В шесть лет меня начали обучать музыке. Купили пианино. На шестой этаж его тащили несколько человек,  и поставили у стены, смежной с кухней.  Мама не разрешала  трогать инструмент, так как кто-то сказал ей, что пианино надо прежде настроить, иначе можно испортить  слух, -  музыкальный слух надо развивать и беречь, - так считали в семье. Лишь однажды мама  подняла крышку и разрешила мне осторожно коснуться клавиш. Их звучание было тихим и стройным. Я чувствовала себя как-то глупо: ведь ничего особенного не было б в том, чтобы понажимать клавиши, раз уж куплено это пианино. Но мама сказала слащаво-строгим голосом, что надо ждать, когда придёт преподаватель.  Она была очень довольна тем, что мне куплено пианино, и меня будут обучать играть на нём, -  так называемое развитие было главным приоритетом, хотя и стоило денег.  Мне было совершенно всё равно, учиться  играть на пианино или нет. Пианино стояло с неприступным и отрешённым видом, чёрное, не сочетающееся по цвету и по форме с остальными предметами.  Мама каждый день протирала его тканью. Пригласили настройщика. Он вскрыл инструмент и подкрутил несколько винтов. Теперь открывать пианино  было снова запрещено : чтобы не расстроить. А также, как сказали маме, надо было ждать, чтобы преподаватель  "поставил руку".

Мне было неловко от такого преувеличенного внимания к этим мелочам, и оттого, что меня собирались учить играть. Слово 'играть' означало лёгкое и приятное времяпрепровождение. Но, оказывается, оно имело совсем другой смысл и должно было восприниматься всерьёз, а не понарошку.

Наконец, однажды вечером пришёл преподаватель. Он был очень высокий и едва помещался в нашей маленькой прихожей, когда раздевался и снимал обувь.  Ему приходилось нагибаться, чтобы не задеть головой притолоку. Он прошёл в комнату в носках и сказал:. "Здравствуй, Ирина." Меня посадили на стул, преподаватель Валерий поставил мои руки на клавиши  и принялся нажимать моими пальцами, играя какую-то песенку.
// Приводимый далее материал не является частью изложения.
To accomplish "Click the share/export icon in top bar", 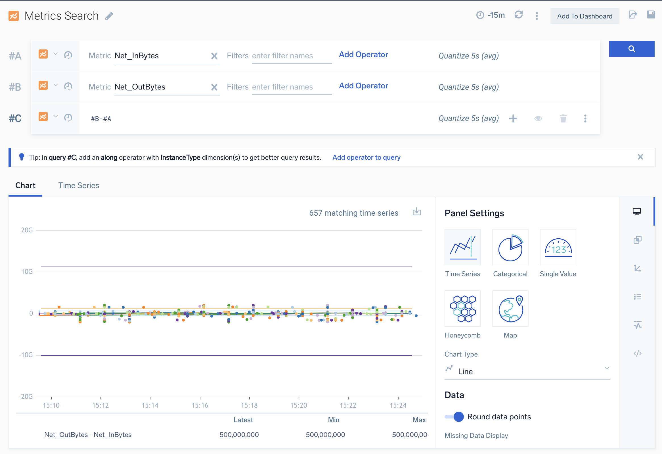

Повторить я не смогла. Тогда мне было предложено  заучить отстукивание всего одной ноты - это "произведение" называлось "Андрей-воробей". Правильно поставленной рукой, "как будто ты держишь яблочко", надо было одним пальцем  стучать, как по барабану : "Андрей-воробей, не гоняй голубей". Мне также дали задание выучить ноты первой октавы. Так начались мои занятия музыкой с Валерием, который был кларнетистом в оркестре и подрабатывал уроками.
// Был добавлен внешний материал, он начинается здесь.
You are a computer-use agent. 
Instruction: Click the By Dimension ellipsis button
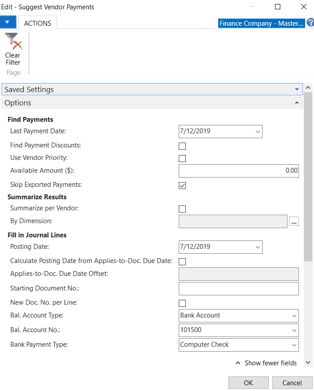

Не могу сказать, что играть на пианино нравилось и хотелось.  Я была равнодушна к этим занятиям. Так захотела мать, чтобы я занималась музыкой, и я должна была слушаться, чтобы не огорчить её. Когда мама была мною недовольна или чем-то огорчена, она переставала со мной разговаривать, и тон её голоса менялся. Именно это и принуждало прислушиваться к её настроению, подстраиваться под неё и стараться ей угодить. Мне становилось очень некомфортно и грустно, когда она строгим голосом называла меня 'Ирина' - вместо 'Ириша' или изобретённых ею слов 'касавинька' или 'друнечка'. Изобретенные слова произносились с максимальным теплом и любовью, - и мне так хотелось маминой любви! - а "Ирина" звучало холодно и отчуждённо. Строгостей я не переносила, мне  становилось тошно жить на свете, я была чрезмерно чувствительна к тому, как ко мне относились другие.

Я занималась с Валерием примерно полгода, и за это время научилась что-то играть и разбирать ноты. Кроме того, Валерий давал мне задания по рисованию на темы тех песенок и пьес, которые разучивались. Видимо, он заметил, что мне не очень интересно, и спросил у отца, чем я увлекаюсь. Тот сказал, что я люблю рисовать.   И тогда мне было дано новое задание, и теперь я, сидя за большим круглым столом, старательно рисовала цветными карандашами под контролем мамы. Мама хотела, чтобы я проводила линии аккуратно, и я изо всех сил старалась. Она сидела рядом и сопровождала моё рисование эмоциональными восклицаниями и описанием того, что следовало изобразить, - и это помогало мне, так как я боялась, что у меня не получится, - ведь рисунки будут оцениваться учителем. Мы рисовали  злого волка и трусишку зайца, пионеров, купающихся в реке, на берегу которой разведён костёр, и тёмный лес, в котором располагался пионерский лагерь. Посмотрев много лет спустя на эти рисунки, я даже удивилась, насколько они были правильно и аккуратно выполнены, - и Валерий тоже меня очень хвалил, просто восторгался.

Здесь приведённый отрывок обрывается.